A nearly undetectable LLM attack needs only a handful of poisoned samples
Prompt engineering has become a standard part of how large language models are deployed in production, and it introduces an attack surface most organizations have not yet addressed. Researchers have developed and tested a prompt-based backdoor attack method, called ProAttack, that achieves attack success rates approaching 100% on multiple text classification benchmarks without altering sample labels or injecting external trigger words.

A defense paradigm for mitigating backdoor attacks through LoRA-based fine-tuning of language models (Source: NTU Singapore)
What ProAttack does
Standard backdoor attacks on NLP models work by inserting unusual tokens or phrases into training samples and flipping their labels to a target class. Defenders have learned to detect these anomalies by scanning for out-of-place tokens and mislabeled data. ProAttack sidesteps both detection vectors. It assigns a specific malicious prompt to a subset of training samples belonging to a target class, leaving the labels correct and the text natural. A separate, benign prompt is assigned to all remaining samples. The model learns to associate the malicious prompt with the target output. At inference time, any input carrying that prompt triggers the backdoor.
The researchers formalize this in terms of two prompt functions applied to the same underlying training corpus. The poisoned set uses a prompt constructed to act as a trigger. The clean set uses a normal task prompt. Labels across both sets remain accurate, satisfying the definition of a clean-label attack.
Attack performance across settings
ProAttack achieved attack success rates approaching 100% across multiple text classification benchmarks, with clean accuracy staying in line with baseline models. It outperformed the previous leading clean-label attack method across all three datasets tested.
The attack held up in low-data conditions too. Across five datasets and five language models, success rates remained near 100% in most configurations, and in some cases the attack needed as few as six poisoned samples to work.
The researchers also ran tests on a medical application, using radiology report summarization as a benchmark. ProAttack maintained high attack success rates there as well, with summary quality scores staying close to those of clean models.
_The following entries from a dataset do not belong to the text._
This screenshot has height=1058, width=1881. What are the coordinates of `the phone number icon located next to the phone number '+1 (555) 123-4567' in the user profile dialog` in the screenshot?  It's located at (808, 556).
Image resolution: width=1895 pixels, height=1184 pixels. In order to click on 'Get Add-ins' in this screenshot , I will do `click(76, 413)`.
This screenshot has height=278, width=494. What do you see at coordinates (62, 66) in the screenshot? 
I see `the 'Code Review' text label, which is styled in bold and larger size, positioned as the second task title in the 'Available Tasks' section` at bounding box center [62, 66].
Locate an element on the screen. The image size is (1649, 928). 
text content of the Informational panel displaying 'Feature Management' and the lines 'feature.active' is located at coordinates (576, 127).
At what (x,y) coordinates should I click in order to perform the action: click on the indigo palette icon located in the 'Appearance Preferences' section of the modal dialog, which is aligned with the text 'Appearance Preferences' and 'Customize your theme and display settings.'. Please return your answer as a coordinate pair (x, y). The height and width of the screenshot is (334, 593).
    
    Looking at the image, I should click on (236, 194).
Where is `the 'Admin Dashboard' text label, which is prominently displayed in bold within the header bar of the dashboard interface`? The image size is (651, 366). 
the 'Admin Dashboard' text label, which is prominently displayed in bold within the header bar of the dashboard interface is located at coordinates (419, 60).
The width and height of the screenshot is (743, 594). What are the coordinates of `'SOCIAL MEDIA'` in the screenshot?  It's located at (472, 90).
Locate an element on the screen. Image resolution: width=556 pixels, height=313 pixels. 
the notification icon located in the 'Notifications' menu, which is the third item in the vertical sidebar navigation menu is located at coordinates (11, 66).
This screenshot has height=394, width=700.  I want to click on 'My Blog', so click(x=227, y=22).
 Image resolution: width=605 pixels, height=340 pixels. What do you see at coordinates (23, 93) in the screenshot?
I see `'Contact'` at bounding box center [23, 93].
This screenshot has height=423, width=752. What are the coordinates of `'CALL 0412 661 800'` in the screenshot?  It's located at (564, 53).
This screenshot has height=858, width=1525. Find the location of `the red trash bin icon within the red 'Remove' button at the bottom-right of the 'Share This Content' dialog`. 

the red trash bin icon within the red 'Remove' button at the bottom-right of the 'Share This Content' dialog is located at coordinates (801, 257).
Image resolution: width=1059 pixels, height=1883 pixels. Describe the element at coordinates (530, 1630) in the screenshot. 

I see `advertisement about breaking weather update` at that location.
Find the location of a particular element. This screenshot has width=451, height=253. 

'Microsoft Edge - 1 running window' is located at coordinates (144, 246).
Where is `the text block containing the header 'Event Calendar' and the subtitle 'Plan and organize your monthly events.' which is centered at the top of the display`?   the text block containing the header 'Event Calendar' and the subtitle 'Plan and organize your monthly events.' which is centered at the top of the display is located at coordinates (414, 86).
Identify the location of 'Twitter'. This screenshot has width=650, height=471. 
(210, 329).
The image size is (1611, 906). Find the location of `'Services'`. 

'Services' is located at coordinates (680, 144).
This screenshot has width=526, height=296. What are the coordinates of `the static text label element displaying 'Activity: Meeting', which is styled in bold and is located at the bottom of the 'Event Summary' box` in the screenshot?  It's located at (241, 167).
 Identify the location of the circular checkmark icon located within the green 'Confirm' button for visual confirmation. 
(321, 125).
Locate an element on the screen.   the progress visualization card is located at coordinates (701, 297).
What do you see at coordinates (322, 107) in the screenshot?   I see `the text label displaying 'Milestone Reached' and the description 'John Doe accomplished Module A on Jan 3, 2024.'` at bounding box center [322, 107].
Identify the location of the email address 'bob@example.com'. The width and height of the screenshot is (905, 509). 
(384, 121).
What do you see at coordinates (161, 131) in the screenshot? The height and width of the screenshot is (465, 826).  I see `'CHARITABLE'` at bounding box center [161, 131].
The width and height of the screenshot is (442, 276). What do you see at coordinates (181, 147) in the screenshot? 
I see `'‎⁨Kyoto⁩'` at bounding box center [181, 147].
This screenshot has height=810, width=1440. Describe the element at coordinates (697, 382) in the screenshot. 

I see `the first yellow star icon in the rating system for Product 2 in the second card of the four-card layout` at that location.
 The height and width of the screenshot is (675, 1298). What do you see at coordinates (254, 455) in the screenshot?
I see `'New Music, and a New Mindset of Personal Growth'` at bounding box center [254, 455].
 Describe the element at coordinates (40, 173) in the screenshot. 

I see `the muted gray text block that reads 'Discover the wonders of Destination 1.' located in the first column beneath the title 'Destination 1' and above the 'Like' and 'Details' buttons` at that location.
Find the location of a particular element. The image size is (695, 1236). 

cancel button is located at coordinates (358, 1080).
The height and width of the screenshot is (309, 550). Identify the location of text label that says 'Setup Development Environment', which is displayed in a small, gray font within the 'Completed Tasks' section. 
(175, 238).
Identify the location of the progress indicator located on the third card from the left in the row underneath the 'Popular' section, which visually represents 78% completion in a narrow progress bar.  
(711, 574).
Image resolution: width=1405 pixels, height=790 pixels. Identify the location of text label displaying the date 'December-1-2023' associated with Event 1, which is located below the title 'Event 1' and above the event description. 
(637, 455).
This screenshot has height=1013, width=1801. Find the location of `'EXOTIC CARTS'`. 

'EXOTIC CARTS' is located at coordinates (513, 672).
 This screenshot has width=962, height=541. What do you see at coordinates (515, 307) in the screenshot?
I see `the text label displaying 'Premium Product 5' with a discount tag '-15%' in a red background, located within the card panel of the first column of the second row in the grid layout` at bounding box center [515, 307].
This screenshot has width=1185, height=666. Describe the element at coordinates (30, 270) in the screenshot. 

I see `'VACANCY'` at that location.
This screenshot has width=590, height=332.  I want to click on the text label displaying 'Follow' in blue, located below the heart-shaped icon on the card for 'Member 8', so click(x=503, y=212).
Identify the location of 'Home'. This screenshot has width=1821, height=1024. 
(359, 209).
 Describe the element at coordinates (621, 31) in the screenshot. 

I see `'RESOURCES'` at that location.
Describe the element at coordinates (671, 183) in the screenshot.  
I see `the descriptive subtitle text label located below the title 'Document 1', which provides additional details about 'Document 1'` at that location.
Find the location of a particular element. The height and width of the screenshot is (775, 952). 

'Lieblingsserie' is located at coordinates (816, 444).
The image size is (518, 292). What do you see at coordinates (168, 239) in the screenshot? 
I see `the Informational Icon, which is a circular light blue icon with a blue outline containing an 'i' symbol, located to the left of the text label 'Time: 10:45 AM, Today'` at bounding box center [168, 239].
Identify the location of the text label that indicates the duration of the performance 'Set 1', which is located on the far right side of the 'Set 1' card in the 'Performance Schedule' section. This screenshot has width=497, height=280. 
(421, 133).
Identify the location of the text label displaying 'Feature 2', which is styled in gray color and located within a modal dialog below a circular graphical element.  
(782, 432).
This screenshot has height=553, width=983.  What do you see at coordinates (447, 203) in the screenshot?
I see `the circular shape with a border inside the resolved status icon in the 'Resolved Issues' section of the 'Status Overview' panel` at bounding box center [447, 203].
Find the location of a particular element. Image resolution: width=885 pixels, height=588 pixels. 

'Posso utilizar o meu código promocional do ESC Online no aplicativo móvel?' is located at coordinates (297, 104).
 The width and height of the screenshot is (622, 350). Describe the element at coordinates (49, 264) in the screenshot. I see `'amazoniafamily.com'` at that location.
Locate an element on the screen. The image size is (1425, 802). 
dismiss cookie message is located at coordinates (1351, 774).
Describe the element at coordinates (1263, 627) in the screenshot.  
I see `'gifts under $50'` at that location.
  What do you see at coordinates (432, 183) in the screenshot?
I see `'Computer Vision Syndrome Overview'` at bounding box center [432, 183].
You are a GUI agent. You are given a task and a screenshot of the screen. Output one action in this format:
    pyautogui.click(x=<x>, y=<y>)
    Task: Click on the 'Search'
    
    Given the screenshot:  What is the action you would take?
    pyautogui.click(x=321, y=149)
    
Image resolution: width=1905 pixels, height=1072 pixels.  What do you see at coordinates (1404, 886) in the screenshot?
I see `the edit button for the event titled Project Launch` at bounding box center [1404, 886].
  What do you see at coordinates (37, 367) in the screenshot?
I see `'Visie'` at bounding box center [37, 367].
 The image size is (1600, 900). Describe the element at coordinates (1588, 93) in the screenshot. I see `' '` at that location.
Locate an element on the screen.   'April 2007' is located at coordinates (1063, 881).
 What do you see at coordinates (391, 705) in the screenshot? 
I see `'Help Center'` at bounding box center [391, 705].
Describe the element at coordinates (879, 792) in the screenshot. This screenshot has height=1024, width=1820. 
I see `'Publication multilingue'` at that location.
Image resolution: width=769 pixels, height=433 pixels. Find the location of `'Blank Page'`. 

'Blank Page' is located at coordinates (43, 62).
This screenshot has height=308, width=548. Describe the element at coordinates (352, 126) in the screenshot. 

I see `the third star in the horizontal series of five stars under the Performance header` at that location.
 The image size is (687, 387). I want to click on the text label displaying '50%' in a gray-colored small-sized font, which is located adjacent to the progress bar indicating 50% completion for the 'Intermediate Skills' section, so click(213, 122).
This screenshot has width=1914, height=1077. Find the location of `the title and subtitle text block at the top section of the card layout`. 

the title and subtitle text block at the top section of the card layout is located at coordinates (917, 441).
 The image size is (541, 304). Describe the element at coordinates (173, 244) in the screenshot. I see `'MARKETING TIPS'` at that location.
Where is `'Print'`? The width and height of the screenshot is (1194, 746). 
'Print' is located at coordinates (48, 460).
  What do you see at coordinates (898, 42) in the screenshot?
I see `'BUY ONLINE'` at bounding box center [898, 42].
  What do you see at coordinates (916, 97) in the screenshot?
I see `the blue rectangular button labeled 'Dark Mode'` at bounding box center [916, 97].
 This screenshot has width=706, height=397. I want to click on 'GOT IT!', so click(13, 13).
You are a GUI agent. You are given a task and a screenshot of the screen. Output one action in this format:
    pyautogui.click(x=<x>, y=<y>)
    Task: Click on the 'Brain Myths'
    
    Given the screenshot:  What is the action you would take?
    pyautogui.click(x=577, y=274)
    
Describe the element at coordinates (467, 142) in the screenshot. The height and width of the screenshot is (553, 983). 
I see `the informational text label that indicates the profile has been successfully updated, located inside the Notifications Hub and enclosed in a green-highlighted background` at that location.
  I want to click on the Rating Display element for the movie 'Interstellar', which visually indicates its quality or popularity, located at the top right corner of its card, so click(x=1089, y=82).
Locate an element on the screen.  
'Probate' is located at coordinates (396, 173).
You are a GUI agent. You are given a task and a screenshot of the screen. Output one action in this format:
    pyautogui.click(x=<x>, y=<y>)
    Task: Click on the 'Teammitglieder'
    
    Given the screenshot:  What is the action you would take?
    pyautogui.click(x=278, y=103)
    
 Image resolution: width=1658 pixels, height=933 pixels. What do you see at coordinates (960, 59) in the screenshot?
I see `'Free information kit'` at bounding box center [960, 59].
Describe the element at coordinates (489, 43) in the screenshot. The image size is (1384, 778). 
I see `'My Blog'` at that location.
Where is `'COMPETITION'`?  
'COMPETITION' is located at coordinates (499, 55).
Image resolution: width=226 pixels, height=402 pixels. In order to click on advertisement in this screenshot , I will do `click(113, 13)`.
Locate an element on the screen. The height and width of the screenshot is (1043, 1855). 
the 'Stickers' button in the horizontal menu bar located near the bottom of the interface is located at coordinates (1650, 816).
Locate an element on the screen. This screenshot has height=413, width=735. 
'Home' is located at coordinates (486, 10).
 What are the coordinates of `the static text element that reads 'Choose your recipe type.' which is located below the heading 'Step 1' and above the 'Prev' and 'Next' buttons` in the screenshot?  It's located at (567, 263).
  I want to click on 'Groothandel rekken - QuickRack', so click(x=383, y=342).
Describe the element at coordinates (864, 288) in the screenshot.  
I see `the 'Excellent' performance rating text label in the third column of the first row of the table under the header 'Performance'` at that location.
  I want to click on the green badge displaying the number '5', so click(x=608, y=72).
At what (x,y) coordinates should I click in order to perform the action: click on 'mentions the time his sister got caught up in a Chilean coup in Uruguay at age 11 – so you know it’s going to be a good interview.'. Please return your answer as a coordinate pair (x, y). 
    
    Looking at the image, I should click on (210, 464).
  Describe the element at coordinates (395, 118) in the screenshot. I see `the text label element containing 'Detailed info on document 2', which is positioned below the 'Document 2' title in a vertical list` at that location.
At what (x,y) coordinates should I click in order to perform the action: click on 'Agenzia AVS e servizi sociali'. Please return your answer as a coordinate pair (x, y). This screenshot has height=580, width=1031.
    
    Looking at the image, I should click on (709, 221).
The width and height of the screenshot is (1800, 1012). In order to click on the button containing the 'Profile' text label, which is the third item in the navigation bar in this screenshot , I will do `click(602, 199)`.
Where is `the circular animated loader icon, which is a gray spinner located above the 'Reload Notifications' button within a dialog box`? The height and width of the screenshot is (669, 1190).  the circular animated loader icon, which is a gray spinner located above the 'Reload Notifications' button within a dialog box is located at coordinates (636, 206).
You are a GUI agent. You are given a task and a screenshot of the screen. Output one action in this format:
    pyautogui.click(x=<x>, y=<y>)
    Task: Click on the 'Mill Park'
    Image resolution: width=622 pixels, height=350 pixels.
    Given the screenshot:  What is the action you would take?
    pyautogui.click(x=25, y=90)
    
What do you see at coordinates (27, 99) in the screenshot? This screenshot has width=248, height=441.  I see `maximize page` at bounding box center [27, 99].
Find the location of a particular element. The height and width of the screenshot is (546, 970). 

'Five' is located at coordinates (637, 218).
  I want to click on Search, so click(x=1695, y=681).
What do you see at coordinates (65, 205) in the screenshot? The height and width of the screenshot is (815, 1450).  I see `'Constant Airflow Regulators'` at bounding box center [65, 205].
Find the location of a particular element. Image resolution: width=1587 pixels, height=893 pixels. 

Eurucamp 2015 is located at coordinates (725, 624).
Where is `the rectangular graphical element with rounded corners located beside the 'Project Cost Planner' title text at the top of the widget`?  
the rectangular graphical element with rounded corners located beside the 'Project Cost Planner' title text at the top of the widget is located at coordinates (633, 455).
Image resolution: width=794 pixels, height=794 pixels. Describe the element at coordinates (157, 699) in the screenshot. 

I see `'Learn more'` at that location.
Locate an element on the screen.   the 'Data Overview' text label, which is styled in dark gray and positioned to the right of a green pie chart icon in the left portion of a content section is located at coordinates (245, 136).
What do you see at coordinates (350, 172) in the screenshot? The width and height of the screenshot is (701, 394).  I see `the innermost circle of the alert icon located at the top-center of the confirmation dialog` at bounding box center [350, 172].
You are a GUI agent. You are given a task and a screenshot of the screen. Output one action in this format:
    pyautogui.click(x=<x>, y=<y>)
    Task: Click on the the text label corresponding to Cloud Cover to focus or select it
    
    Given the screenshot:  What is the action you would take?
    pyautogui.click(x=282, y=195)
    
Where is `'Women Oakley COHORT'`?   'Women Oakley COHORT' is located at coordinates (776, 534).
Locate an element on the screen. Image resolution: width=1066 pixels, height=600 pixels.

Why existing defenses fall short
Four established defenses were tested against ProAttack: ONION, SCPD, back-translation, and fine-pruning. None eliminated the attack consistently across all datasets. Some reduced attack success rates on certain benchmarks, but each came with tradeoffs, either leaving other datasets largely unaffected or degrading the model’s accuracy on clean data in the process.
LoRA as a defense mechanism
The researchers propose using LoRA, a parameter-efficient fine-tuning method, as a defense. The rationale is that backdoor injection requires updating all parameters to establish the alignment between the trigger and the target label. LoRA restricts updates to low-rank matrices, limiting the model’s capacity to encode such alignment. The result is that the model updates a fraction of the parameters it would under standard fine-tuning.
Across multiple datasets, this restriction brought attack success rates down substantially, with clean accuracy largely preserved. Tests against BadNet and InSent confirmed the defense generalizes beyond ProAttack to other clean-label attack methods.
Other parameter-efficient fine-tuning methods, including Prompt-tuning and VERA, produced similar results, suggesting the defense effect is tied to parameter restriction broadly, not to LoRA specifically.
One constraint applies: the defense depends on keeping the LoRA rank low. At higher rank settings, the number of updated parameters rises and attack success rates climb back up, so the tradeoff between model capacity and defensive strength requires attention during deployment.
Real-world feasibility
Dr. Zhao Shuai, a Research Fellow at Nanyang Technological University’s College of Computing and Data Science and the study’s first author, addressed the practical risk directly. “Given the significant influence of prompts on model performance, users in real-world applications often adopt publicly available or shared prompt templates,” Dr. Zhao said. “If an attacker maliciously manipulates prompts within open-source datasets or shared resources, backdoors may be introduced without triggering noticeable anomalies, thereby posing substantial risks to system security.”
Dr. Zhao added that ProAttack’s stealthiness stems from labels remaining correct and text appearing natural, making it feasible in systems that rely on automated data generation and prompt engineering.
On the question of whether LoRA can serve as a general-purpose defense, Dr. Zhao was measured. “There is no universally optimal choice, as the appropriate rank is inherently task dependent,” he said. “Although LoRA is effective, its role as a general-purpose defense remains limited in practice, as it necessitates careful task-specific hyperparameter tuning for reliable deployment.”
Scope and next steps
The researchers acknowledge two limitations. Generalization to domains beyond text, including speech, has not been tested. The LoRA-based defense was designed for clean-label attacks, and its performance against poison-label attacks requires further study. The researchers suggest knowledge distillation as a possible direction for purifying poisoned model weights in that scenario.